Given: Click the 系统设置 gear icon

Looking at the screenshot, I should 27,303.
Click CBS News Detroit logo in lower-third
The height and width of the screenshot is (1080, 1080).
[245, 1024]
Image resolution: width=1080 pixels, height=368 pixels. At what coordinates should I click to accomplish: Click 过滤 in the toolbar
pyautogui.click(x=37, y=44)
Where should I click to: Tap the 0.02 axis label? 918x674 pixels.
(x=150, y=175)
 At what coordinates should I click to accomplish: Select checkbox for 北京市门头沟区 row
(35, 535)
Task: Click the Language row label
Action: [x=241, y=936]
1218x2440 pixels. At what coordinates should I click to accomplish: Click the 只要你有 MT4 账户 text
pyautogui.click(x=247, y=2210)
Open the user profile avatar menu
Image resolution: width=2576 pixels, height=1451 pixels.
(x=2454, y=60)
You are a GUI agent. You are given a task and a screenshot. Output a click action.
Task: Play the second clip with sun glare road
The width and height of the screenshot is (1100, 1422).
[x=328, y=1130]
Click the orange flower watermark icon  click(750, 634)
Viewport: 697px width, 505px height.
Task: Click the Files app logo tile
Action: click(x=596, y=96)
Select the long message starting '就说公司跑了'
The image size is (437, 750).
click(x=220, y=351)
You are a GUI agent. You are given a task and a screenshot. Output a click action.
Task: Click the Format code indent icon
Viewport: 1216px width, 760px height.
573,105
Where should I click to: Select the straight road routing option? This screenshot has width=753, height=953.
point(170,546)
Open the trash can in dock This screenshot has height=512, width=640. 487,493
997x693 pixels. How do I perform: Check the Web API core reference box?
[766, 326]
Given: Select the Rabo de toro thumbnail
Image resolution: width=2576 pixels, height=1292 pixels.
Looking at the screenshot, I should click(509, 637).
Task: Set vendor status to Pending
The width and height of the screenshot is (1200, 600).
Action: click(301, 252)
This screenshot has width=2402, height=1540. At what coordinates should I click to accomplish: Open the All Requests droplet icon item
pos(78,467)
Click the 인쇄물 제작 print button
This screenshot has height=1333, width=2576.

━━━

Exercise: Reproduce the records between the lines holding "Given: Select the Rabo de toro thumbnail" and "Action: click(301, 252)", inclusive, keeping each line exactly as it stands.

Task answer:
Given: Select the Rabo de toro thumbnail
Image resolution: width=2576 pixels, height=1292 pixels.
Looking at the screenshot, I should click(509, 637).
Task: Set vendor status to Pending
The width and height of the screenshot is (1200, 600).
Action: click(301, 252)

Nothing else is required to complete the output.